Matthew Dornan was formerly Deputy Director at the Development Policy Centre and is currently a Senior Economist at The World Bank.


  • Thanks Matt, can you provide some info about concerns about rising levels of inequality in Fiji and, in particular, the extent to which increasing urbanisation is contributing to levels of poverty. I know that there is a particular concern about the minimum wage levels and we have yet to see how that will play out. Also, in Figure 1 can you explain what the difference between ‘public’ and ‘government’ investment.

    • Hi Tess,

      Thanks for the good questions (and sorry about the delayed reply – for some reason the system did not notify me a comment had been left).

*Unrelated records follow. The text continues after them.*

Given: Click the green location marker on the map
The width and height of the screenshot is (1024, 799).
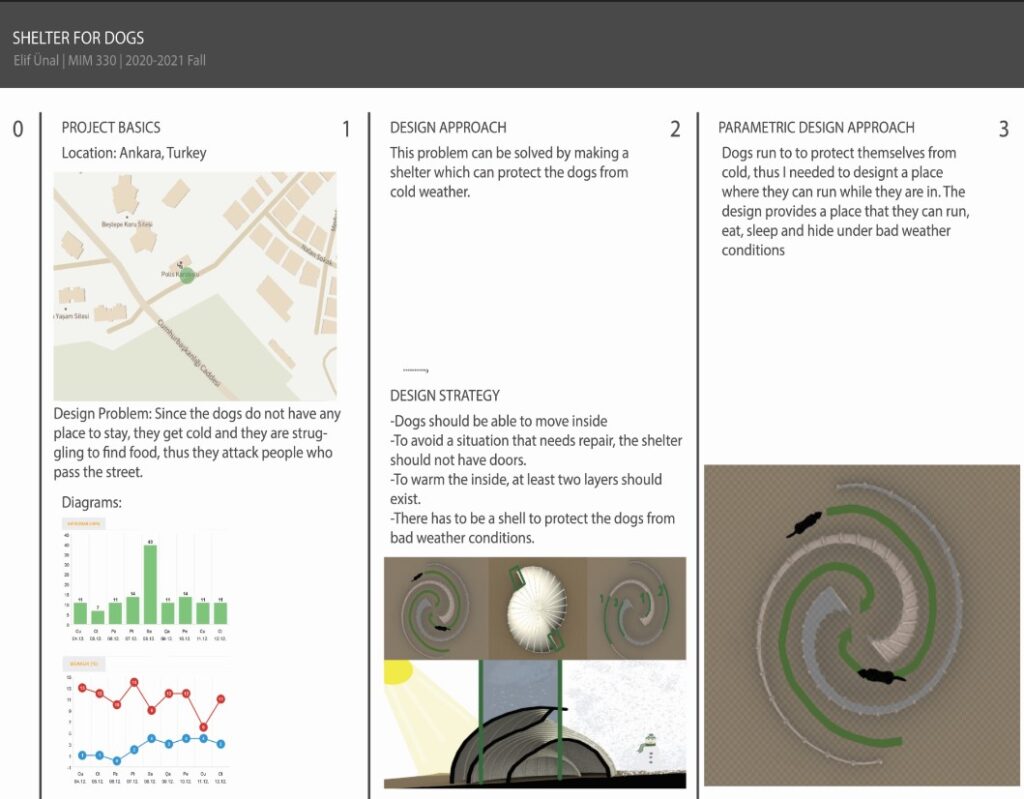Looking at the screenshot, I should [186, 275].
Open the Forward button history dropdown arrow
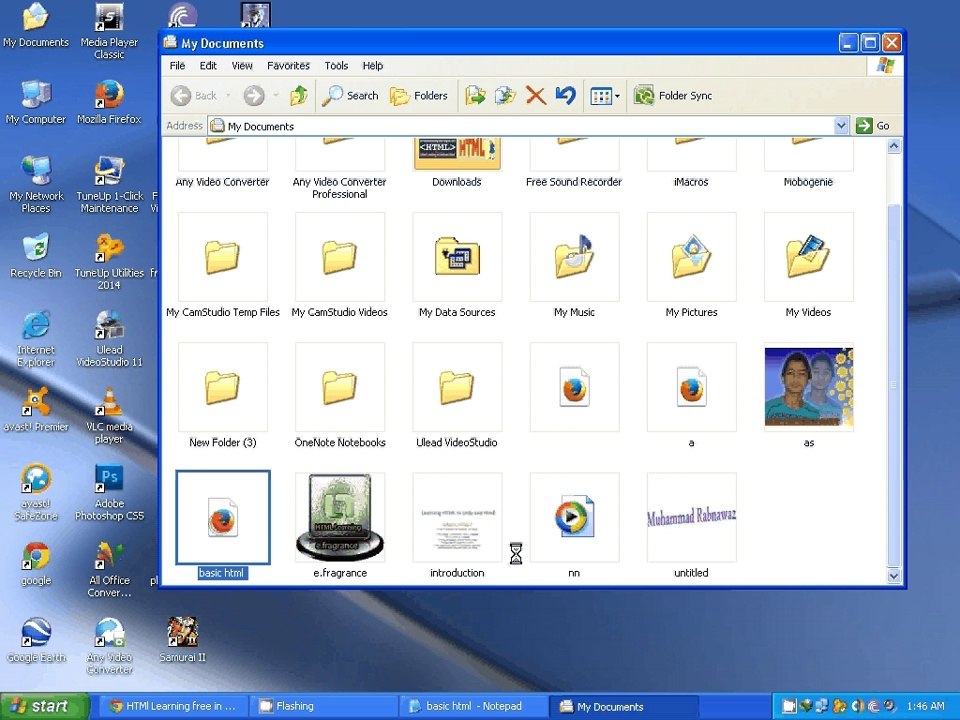The height and width of the screenshot is (720, 960). pos(275,96)
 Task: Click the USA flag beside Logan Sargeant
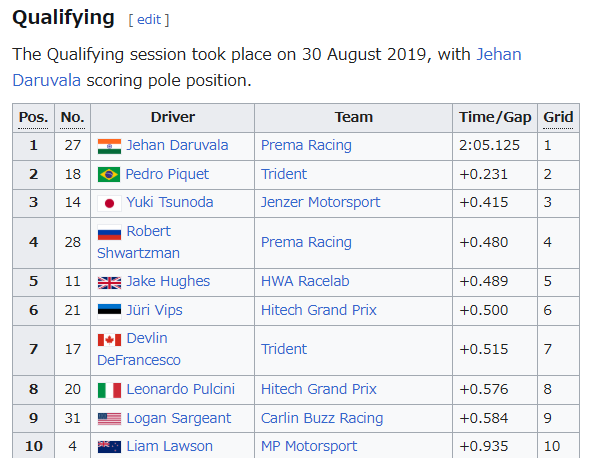(x=109, y=419)
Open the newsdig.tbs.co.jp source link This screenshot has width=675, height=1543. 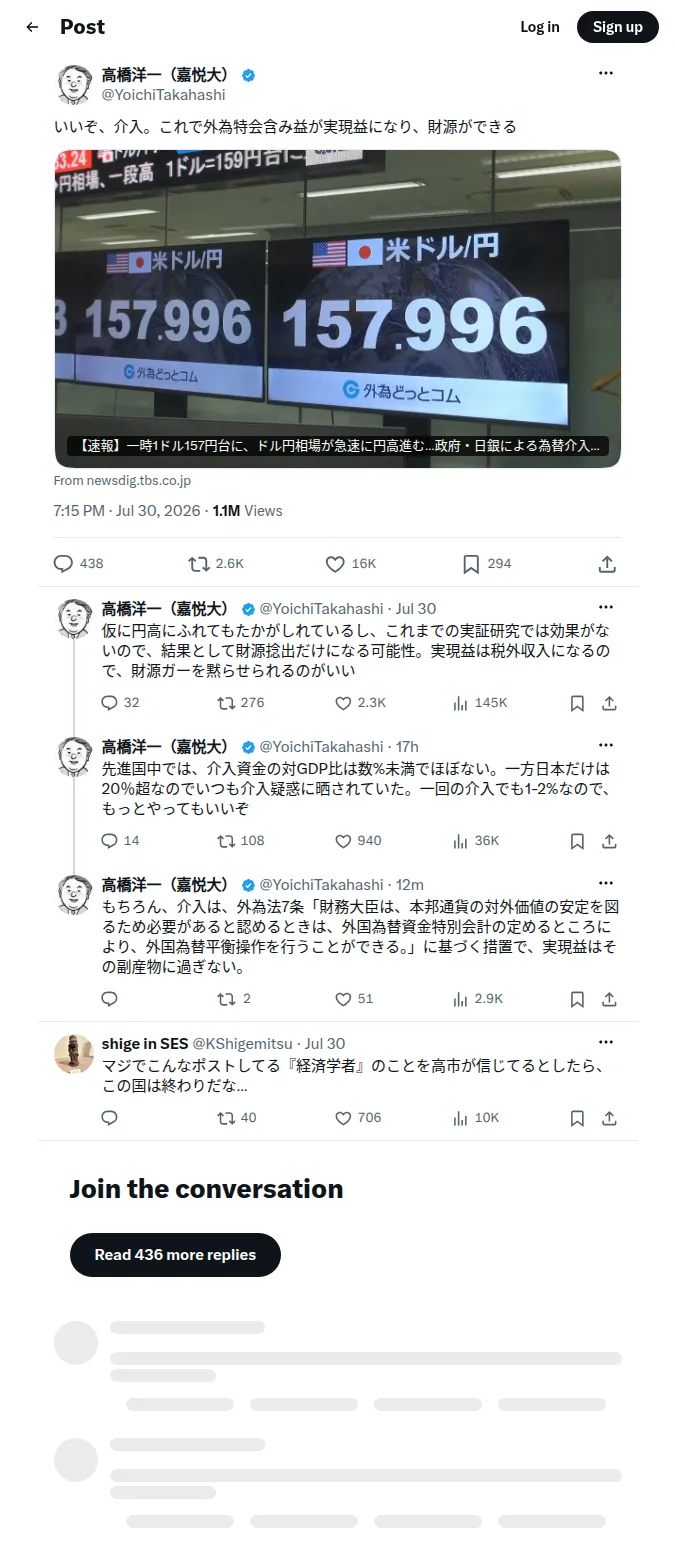(122, 481)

      Nationally, income inequality decreased between the 2008-09 and 2013-14 household income and expenditure surveys, after having increased between 2002-03 and 2008-09. There is a lot going on underneath those headline figures, however. Poverty has declined in rural areas, but increased in urban areas (hence the focus on squatter settlements etc). Note that this is likely to have contributed to lower inequality nationally, given that rural areas are generally poorer than urban areas. Regionally, poverty rates have declined in the West, but have increased in the Nausori-Suva corridor. So it is a mixed story overall. You can read more here [pdf].

      On the investment question – these are Reserve Bank of Fiji figures, which are not accompanied by an RBF definition. That said, the distinction would be generally understood as follows: ‘government’ includes any investment by government departments, whereas ‘public’ includes investment by state-owned enterprises.